Es así como integrantes de la Fuerza Aérea Colombiana acompañaron el acto conmemorativo, llevado a cabo en el Campo Santo de Armero declarado asi por Papa Juan Pablo II, un lugar simbólico en donde permanecen las tumbas que construyeron los sobrevivientes para nunca olvidar la tragedia.

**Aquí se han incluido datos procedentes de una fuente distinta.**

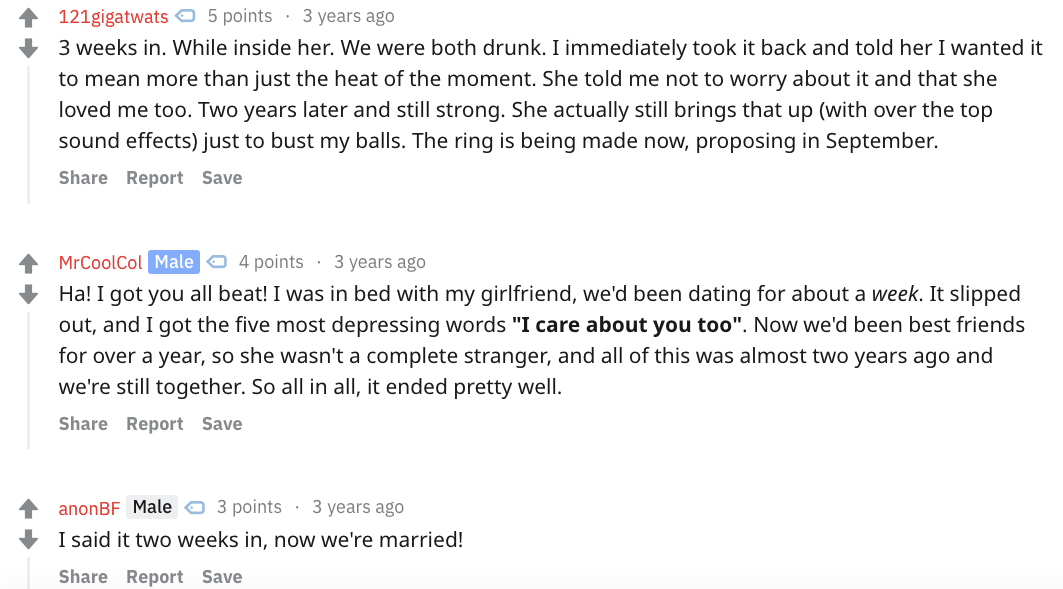
Task: Share anonBF's comment
Action: pyautogui.click(x=83, y=577)
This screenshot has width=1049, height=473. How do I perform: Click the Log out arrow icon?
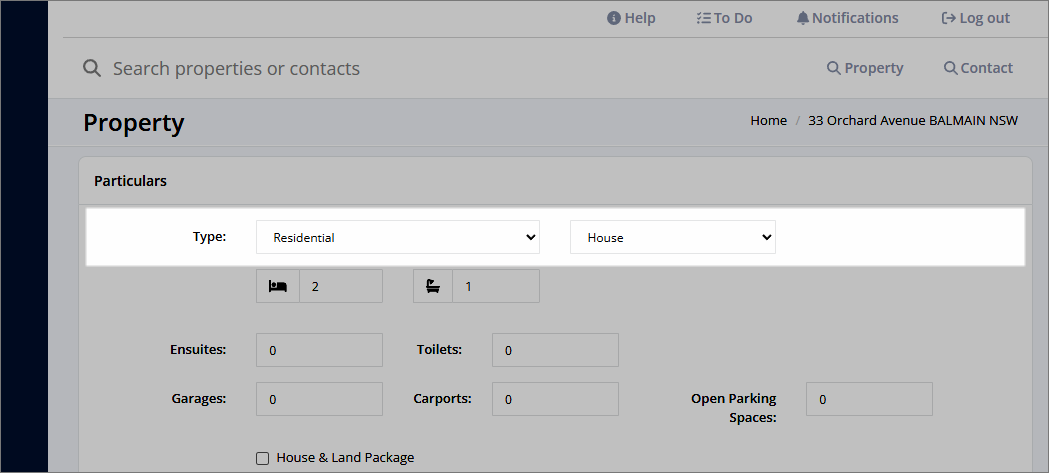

“Es el día más triste que hemos tenido y del que hoy solo quedan miles de historias y recuerdos muy dolorosos”, afirmó uno de los asistentes al evento, quien perdió a su esposa y un hijo en la tragedia

La Fuerza Aérea Colombiana y sus aeronaves fueron fundamentales en el rescate de cuerpos y el traslado de sobrevivientes que fueron llevados en esa época a poblaciones vecinas, como Guayabal, Lérida y Mariquita, en el departamento del Tolima, por eso para todos sus hombres y mujeres, Armero representa el más latente recuerdo de lo letal que puede ser el poder de la naturaleza y como en medio del llanto, la muerte y el dolor, puede resurgir la esperanza y la vida.